Zumindest für Altanlagen, fordert Stahmann, eine „mehrjährige Übergangsfrist“, wie sie die ECHA auch für andere Mikrofaser-Produkte gewährt. In Bremen und Bremerhaven wird auf 19 städtischen und diversen vereinseigenen Kunstrasenplätzen mit Mikroplastik Fußball gespielt. Da die Plätze meist von mehreren Vereinen genutzt werden, wären von einem Verbot wenigstens 21 Clubs betroffen.

Für Niedersachsen gibt es keine Aufstellung der betroffenen Kunstrasenplätze. Die Sanierung des heruntergerockten Kunstrasenplatzes des Regio­nalligisten Drochtersen/Assel (Landkreis Stade), wo auch das Granulat ausgetauscht werden sollte, wurde jetzt aufgrund der Verbots-Perspektive und einer Intervention des Innenministeriums auf Eis gelegt.

Auch der Deutsche Olympische Sportbund (DOSB) und der Deutsche Fußball Bund (DFB) sprechen sich für eine Schonfrist bei der Mikrofaserbeseitigung von mindestens sechs Jahren aus.
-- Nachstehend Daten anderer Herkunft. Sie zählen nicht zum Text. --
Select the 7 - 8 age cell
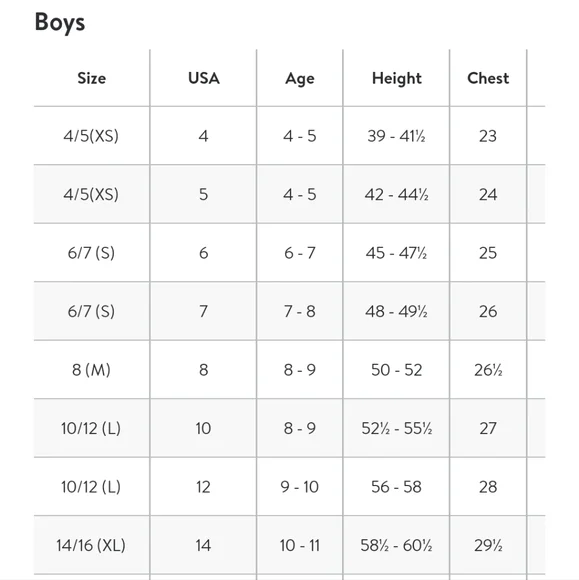This screenshot has width=579, height=580. point(300,311)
Die Hersteller von Kunstrasenplätzen seien nicht in der Lage, bundesweit 5.000 Spielfelder in zwei Jahren von den „Mikroplastiken“ zu befreien. Eine Nachrüstung der Sportflächen ist zudem aufwendig und teuer – zwischen 100.000 und 500.000 Euro pro Platz.
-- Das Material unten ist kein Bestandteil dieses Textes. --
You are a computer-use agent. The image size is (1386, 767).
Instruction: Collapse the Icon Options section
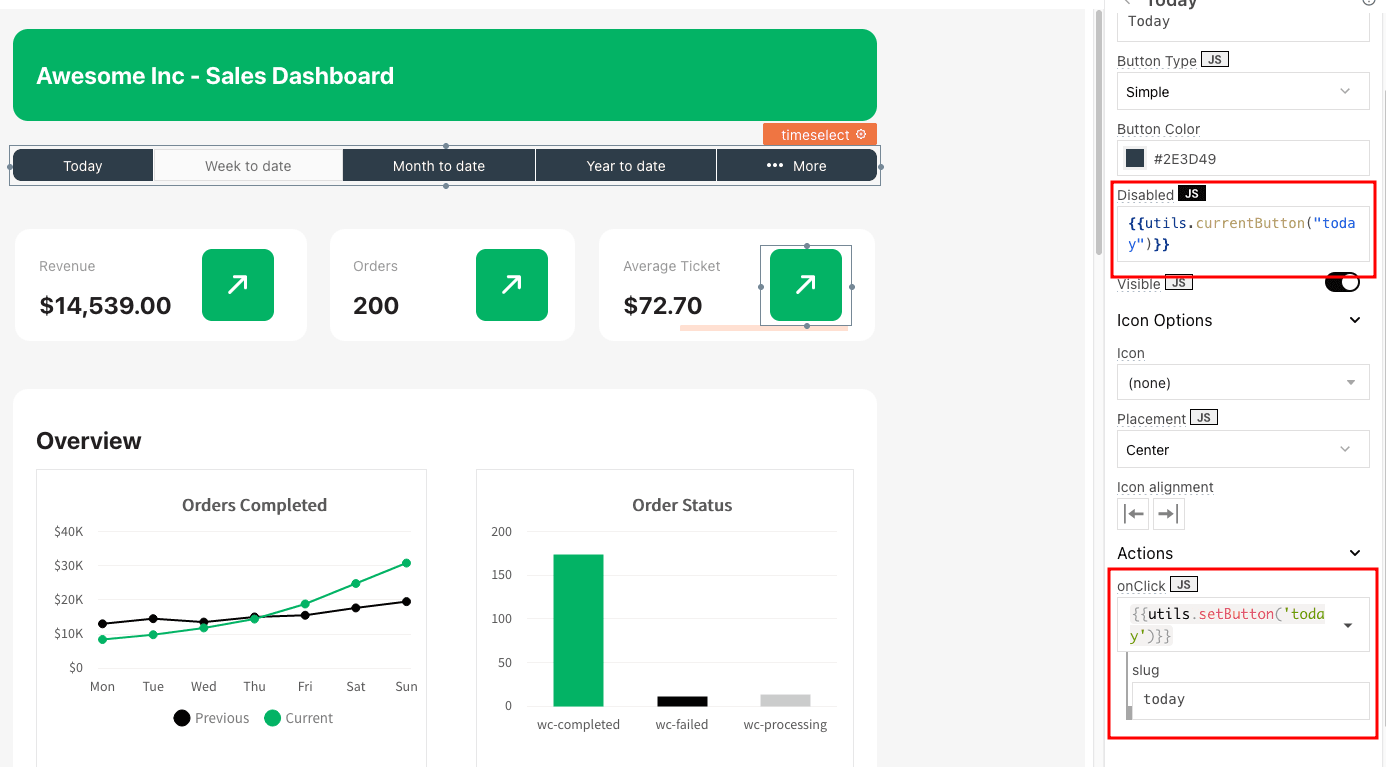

Um zu verhindern, dass bereits gestreutes Granulat in Böden und Flüsse gelangt, müssen die Plätze komplett auf alternative Materialien umgerüstet werden. Die Sportplatzbetreiber könnten statt des Gummis Quarzsand oder Kork verwenden, der allerdings sehr leicht ist und im Verdacht steht, zu schimmeln.

Hamburg hat Alternativen

Auf einem Teil der Plätze kommen die Materialien schon jetzt zum Einsatz. Der Anfang Juli eingeweihte Kunst­rasenplatz des TUS Lübeck 93 wurde aufgrund der Mikrofaser-Debatte mit geschreddertem Kork statt mit Kunststoffgranulat aufgefüllt.
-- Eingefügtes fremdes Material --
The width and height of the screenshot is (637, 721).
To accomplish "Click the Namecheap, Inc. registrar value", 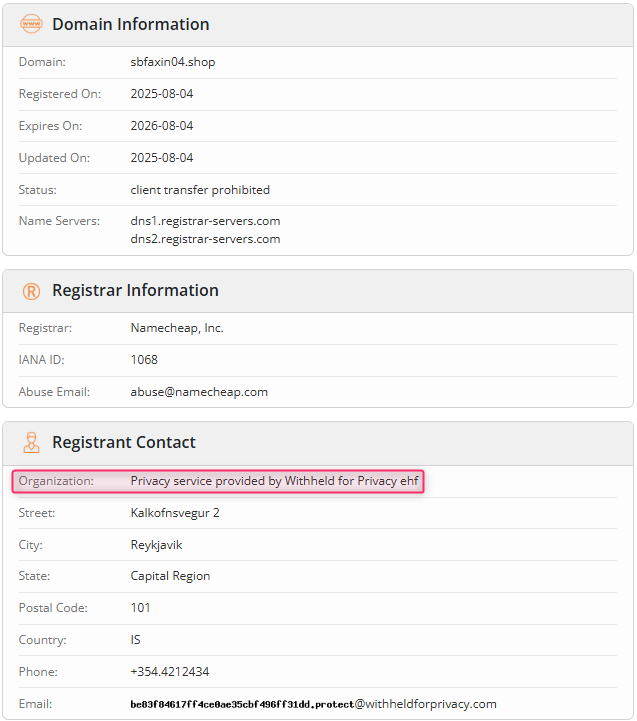I will pyautogui.click(x=177, y=328).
In Hamburg, wo seit 2006 von Rasen auf Kunstrasen umgerüstet wird und es mittlerweile über 90 Kunstrasenplätze gibt, wird seit 2011 „Kunststoffgranulat kategorisch nicht mehr verwendet“, teilte das der Hamburger Innenbehörde unterstellte Sportamt mit. Das Einstreu-Material bestehe „regelhaft“ aus Quarzsand. Deshalb, so das Sportamt, werde die Verbots-Diskussion in Hamburg mit weniger Brisanz geführt.

„Wir sind raus aus dieser Debatte“, betont sogar Carsten Byer­netzki vom Hamburger Fußballverband. Ihm sei kein einziger Platz in Hamburg bekannt, auf dem noch Kunststoffgranulat verwendet werde.